Would it be more insightful to compare how quickly the deep and narrow networks get to the early stopping state faster, assuming both’s early stopping state gives comparable accuracy? This is in reference to the comparison of 400 epochs vs. 4000 epochs.
Hi Brenda, that was kind of what I was thinking too! I guess if all nets were trained with vanilla SGD that would be a good thing to check :-)
do we know what the best performance we can get from an ensemble of underparameterized networks for CIFAR-10?
When comparing different networks and training the different networks, which parameter that you fix the same for all the networks? Computational time or Epoch or Something else? Why do you think that parameter is a reasonable choice for the comparison?

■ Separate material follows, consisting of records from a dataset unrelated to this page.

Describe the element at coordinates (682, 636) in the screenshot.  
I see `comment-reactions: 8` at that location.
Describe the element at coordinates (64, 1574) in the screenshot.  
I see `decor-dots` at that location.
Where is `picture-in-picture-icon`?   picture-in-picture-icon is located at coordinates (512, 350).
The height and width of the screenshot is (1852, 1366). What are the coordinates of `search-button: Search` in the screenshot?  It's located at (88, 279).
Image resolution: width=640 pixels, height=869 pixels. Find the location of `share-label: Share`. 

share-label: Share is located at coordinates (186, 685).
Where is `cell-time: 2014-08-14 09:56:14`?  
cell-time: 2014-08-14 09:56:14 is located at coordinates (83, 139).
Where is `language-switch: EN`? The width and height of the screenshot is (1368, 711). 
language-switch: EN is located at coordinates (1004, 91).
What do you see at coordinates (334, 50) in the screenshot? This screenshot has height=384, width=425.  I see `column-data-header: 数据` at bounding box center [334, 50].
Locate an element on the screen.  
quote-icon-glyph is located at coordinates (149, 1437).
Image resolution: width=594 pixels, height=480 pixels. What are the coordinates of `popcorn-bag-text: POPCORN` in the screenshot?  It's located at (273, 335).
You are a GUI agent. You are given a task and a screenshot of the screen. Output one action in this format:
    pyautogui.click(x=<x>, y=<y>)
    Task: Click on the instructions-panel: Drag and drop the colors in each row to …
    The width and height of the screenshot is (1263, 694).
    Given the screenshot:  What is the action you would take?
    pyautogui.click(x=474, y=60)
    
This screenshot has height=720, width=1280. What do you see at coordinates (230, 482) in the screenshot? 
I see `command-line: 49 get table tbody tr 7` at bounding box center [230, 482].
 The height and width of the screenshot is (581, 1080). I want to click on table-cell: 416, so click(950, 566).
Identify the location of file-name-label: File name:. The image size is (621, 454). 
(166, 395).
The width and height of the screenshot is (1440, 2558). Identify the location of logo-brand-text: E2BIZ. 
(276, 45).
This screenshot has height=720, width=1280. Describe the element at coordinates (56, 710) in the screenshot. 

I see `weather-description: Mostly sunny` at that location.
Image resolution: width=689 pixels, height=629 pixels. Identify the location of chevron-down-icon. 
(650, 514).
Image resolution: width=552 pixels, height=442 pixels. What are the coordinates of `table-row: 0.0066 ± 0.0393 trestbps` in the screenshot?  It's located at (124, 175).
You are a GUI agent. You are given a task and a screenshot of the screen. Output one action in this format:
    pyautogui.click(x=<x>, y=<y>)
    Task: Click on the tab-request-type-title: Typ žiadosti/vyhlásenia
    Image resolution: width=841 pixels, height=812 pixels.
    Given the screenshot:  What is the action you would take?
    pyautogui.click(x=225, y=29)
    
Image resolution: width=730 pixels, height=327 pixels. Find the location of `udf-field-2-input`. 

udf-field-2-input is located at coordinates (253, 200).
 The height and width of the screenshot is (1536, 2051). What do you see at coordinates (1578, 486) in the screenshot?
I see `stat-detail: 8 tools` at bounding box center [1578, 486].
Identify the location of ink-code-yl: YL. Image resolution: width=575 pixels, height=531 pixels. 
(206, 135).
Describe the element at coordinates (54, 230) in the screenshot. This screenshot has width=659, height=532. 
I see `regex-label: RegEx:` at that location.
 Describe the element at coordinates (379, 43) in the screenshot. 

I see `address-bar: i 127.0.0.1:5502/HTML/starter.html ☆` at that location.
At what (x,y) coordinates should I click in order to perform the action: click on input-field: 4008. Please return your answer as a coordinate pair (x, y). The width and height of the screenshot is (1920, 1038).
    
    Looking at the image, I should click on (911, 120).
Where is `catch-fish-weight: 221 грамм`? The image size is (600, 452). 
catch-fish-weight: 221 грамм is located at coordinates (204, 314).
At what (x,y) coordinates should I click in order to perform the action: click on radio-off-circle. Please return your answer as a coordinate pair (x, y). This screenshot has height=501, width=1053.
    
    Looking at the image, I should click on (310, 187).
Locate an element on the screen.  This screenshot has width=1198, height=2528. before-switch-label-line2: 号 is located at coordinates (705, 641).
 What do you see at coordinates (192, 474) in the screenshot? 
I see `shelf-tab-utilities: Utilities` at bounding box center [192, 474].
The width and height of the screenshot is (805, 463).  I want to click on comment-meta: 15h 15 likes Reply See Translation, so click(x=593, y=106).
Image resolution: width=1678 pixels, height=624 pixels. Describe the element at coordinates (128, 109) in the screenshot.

Have you considered running neural architecture search to see what “optimal” CNNs they come up with and how they compare against your models?
So for this you train the network first and then you’re pruning connections? Or do you do principled learning, learning sparse weights constructively?
@Manos: 2nd I guess
@Rahim: yeah, this is what it seems like!
I think it can be seen as the proximal-gradient update of a modified L1 penalty... usually beta would be related to the step size
Yeah, I just asked because there’s a series of results on network pruning after training (a paper from this year’s ICML using tropical polynomial division comes to mind)
Behnam, you and the text you cited on the MDL slide said that the description language is arbitrary. could you use a language that assigns a smaller description length to models with more parameters (e.g., use 1/(32*#params)), and if so, does that hurt the applicability of MDL as an explanation here?